We appreciate the careful review by Reviewer 2. These typos were corrected.

 

Reviewer 3 Report

please clarify if iRECIST criteria were considered

additional data concerning smoking exposure , comorbidities and concomitant medications should be provided. Please explain better the causes of pseudoprogression to ICIs.

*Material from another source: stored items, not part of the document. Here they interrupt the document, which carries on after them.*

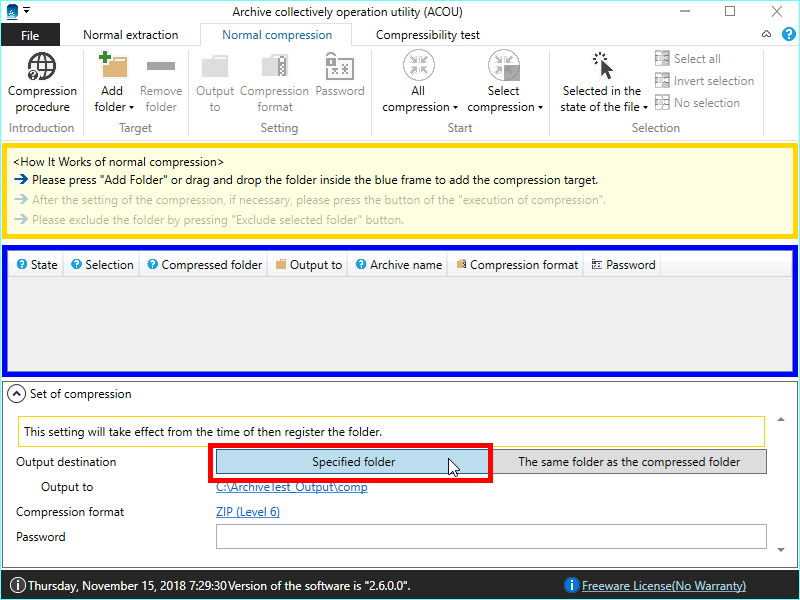The image size is (800, 600).
Task: Click inside the Password input field
Action: [x=490, y=537]
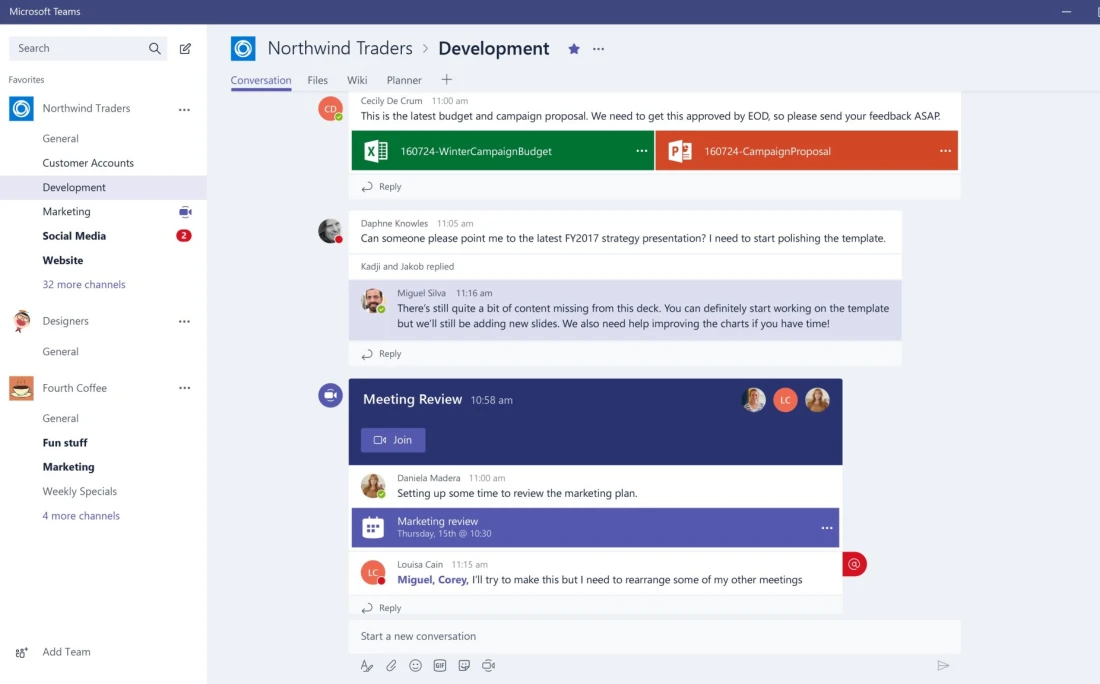Reply to Daphne Knowles' message thread
This screenshot has height=684, width=1100.
point(381,353)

What about disease control rate and disease free survival in immunotherapy adjuvant setting? please clarify

since disease control rate and the efficacy of immunotheapy are closely dependent on initial staging and  concomitant therapies please include the following reference

-Crit Rev Oncol Hematol. 2019 Oct;142:26-34.

Author Response

<<Reviewer 3>>

We are grateful for your deliberate responses to our manuscript.

 

 

1)

please clarify if iRECIST criteria were considered

 

We additionally wrote “Modified RECIST 1.1 for immune-based therapeutics (iRECIST) was not considered.” in the method section. Even though we recognize the meaning of iRECIST, it has been less frequently used in lung cancer trials than regular RECIST.

Thank you.

 

 

2)

additional data concerning smoking exposure , comorbidities and concomitant medications should be provided.

 

Based on this comment, we added the data concerning smoking exposure on Table 1. Unfortunately, data for comorbidities were not available. Concomitant medications were summarized in Supplementary Table 2.

 

 

3)

Please explain better the causes of pseudoprogression to ICIs.

 

Another explanation for the cause of pseudoprogression was added to the discussion section. Thank you.

 

 

4)

What about disease control rate and disease free survival in immunotherapy adjuvant setting? please clarify

 

We did not include adjuvant therapy for this study. The following sentence was added to the method section. “Adjuvant ICI therapy was not allowed.”

 

 

5)

since disease control rate and the efficacy of immunotheapy are closely dependent on initial staging and  concomitant therapies please include the following reference

-Crit Rev Oncol Hematol. 2019 Oct;142:26-34.

 

We agree with the Reviewer 3 that DCR and the efficacy of immunotheapy are closely dependent on initial staging and concomitant therapies. However, our study could not evaluate this issue. This was added as one of the limitations and referred the suggested reference. Thank you.

Round 2

Reviewer 2 Report

Thank you for your response. The manuscript has been improved and is in a nice condition now.